When CAPS United eliminated five-time champions TP Mazembe two years ago, in a result that sent shockwaves across the continent, there were some people who thought that it was a fluke result, but the performances of FC Platinum and Triangle have shown that, indeed, our main league is strong.
For FC Platinum to keep doing so well, as booking a date with the continent’s heavyweights, especially against a background where they have lost a sizeable number of their best players to South African Premiership sides, is an indication of the strength of our top-flight league.

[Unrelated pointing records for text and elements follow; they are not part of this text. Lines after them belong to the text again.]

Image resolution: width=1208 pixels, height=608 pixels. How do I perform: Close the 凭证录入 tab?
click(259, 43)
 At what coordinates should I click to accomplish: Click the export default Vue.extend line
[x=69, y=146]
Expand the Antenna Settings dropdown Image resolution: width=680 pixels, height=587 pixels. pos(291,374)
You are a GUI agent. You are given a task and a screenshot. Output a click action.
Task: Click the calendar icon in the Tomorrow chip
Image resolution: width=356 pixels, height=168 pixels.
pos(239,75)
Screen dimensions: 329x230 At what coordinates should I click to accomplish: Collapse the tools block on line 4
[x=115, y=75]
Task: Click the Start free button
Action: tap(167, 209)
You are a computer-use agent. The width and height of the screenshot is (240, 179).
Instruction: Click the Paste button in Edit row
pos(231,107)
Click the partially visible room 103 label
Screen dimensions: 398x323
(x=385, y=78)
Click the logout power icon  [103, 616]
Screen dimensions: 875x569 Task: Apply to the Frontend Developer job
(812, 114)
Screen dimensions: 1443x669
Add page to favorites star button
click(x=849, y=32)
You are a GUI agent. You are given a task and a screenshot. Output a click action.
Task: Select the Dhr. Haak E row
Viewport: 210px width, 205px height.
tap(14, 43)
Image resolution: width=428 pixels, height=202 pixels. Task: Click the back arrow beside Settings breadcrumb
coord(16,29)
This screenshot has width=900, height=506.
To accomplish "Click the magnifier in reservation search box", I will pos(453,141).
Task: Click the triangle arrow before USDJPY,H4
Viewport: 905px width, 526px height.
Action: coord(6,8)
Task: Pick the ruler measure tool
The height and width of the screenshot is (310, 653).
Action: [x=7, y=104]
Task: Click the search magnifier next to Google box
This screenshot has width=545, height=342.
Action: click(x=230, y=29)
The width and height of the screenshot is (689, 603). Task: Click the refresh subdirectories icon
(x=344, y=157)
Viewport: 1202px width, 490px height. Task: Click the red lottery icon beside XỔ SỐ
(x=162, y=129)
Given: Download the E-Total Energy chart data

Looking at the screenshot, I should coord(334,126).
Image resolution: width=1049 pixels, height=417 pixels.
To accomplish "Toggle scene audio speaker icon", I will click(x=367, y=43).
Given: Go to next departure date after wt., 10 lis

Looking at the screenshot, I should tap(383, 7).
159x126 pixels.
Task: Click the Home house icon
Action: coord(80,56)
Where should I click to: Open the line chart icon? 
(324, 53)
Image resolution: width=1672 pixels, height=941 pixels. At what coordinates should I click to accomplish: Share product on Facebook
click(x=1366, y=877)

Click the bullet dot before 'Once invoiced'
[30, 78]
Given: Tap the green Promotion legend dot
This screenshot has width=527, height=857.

We have always felt that those who run our top-flight league are men of substance, and we are charmed by the fact that they continue to try and improve their league and their decision to stage a symposium, on Wednesday and Thursday, in Victoria Falls provides further confirmation that they have a commitment to keep improving the league.
Already, we have seen FIFA pledging their support for the PSL International Football Symposium by delegating their Safety and Security Manager, Lee Davidson to present on managing safety and security and sporting events.
He will join other football experts like Chief Legal Officer of the Swiss Football League, Marc Juillerat, General Legal Counsel for the South African Premier Soccer League, Michael Murphy, World Leagues Forum General Secretary, Jerome Perlemuter, and the LaLiga Global Network Delegate in South Africa, Enrique Suay, at the symposium.
This is how we should be managing our football, and concentrating on improving its brand, and we are happy to see that the PSL is doing just that and the results on the pitch, especially when it comes to the CAF inter-club competitions, are also showing we are moving in the right direction.